Ace Lake aerial view

Antarctic overview taken December 2008 showing Ace Lake in the center with the Long Fjord (marked by the red shelter) that connects to the ocean in the foreground, and the main Southern Ocean with icebergs in the background. Photo courtesy of Rick Cavicchioli (University of New South Wales, Australia.)

Antarctic overview taken December 2008 showing Ace Lake in the center with the Long Fjord (marked by the red shelter) that connects to the ocean in the foreground, and the main Southern Ocean with icebergs in the background.
Photo courtesy of Rick Cavicchioli (University of New South Wales, Australia.)

M. burtonii was the first formally characterized organism of its class capable of growth and reproduction in such cold temperatures. As a model, its characterization has broad implications for other cold adapted organisms that play critical roles in biogeochemical processes such as soil and ocean nitrification.

Victor Markowitz, head of BDMTC, said that Cavicchioli’s research team was one of the first groups that started using IMG ER for reviewing genome annotations. “Cavicchioli and his colleagues used our system while it was still in development and their early experience with its tools and valuable feedback helped expand IMG ER’s capabilities.”

The IMG ER system can be accessed at http://img.jgi.doe.gov/er. First-time users need to request an account first at http://img.jgi.doe.gov/request. Upon submission of their genomes, users have password-protected access to their genomes and annotations.

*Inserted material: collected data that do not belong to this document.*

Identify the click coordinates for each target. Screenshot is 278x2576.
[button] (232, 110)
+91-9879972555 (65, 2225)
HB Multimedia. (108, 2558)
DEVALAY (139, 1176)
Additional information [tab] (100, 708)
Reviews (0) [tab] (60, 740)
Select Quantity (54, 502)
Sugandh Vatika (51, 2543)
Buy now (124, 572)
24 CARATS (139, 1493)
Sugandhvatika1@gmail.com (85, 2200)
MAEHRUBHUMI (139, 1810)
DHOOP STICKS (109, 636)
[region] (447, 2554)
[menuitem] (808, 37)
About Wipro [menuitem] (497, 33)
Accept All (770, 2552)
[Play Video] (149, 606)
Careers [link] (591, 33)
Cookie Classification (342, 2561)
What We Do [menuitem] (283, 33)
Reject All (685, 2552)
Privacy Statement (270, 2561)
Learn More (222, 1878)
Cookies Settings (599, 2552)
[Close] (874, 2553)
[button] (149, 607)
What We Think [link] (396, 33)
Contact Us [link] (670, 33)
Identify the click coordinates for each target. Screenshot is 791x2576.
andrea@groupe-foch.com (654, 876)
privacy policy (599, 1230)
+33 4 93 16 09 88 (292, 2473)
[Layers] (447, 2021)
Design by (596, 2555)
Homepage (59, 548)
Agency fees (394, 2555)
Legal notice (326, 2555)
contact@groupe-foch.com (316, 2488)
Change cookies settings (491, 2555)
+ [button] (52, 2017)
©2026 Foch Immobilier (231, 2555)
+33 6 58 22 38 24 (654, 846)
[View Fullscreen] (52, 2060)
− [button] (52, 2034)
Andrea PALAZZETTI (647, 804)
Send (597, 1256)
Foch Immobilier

Subsequently, genomes become publicly available and are submitted to Genbank.

The U.S. Department of Energy Joint Genome Institute, supported by DOE’s Office of Science, is committed to advancing genomics in support of DOE missions related to clean energy generation and environmental characterization and cleanup.  DOE JGI, headquartered in Walnut Creek, Calif., provides integrated high-throughput sequencing and computational analysis that enable systems-based scientific approaches to these challenges.